Trade data, J.P. Morgan strategists said, signals that the long-end recovered around 20 basis points following Trump's announcement.
This is already being seen in several AAA scales.
MMD's AAA scale was cuts of 30 to 42 basis points, with the greatest longs on the front end of the curve. The scale is seeing, as of a 10:15 a.m. reading, 43 to 50 basis point bumps, this time with the front seeing the greatest gains. The last time yields were bumped this much in a single trading session was in March 2022.
The ICE AAA yield curve was cut 20 to 21 basis points by the close on Wednesday, but is seeing yields bumped 30 to 40 basis points right before noon.

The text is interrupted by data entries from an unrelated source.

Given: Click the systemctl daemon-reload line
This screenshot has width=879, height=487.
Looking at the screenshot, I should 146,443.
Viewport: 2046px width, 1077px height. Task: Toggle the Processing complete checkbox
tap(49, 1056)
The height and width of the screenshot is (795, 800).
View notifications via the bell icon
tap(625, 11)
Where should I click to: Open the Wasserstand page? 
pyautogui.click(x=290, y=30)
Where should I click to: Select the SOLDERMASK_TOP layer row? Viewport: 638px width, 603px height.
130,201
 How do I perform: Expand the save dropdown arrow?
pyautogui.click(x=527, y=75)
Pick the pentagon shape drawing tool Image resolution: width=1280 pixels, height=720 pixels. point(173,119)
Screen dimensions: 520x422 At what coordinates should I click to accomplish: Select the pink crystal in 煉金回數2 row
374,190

Bloomberg BVAL was cut 29 to 32 basis points Wednesday, but yields have retracted and are seeing bumps of 45 to 50 basis points this morning.
Even without the tariff-induced market volatility, there is still a fairly weak technical environment muni, as supply continues to remain robust, even with the deals postponed or moved to the day-to-day calendar, Timlin noted.
Therefore, munis may experience poor performance until June, where there is some potential strength due to the increase in redemptions, maturity and coupon payments.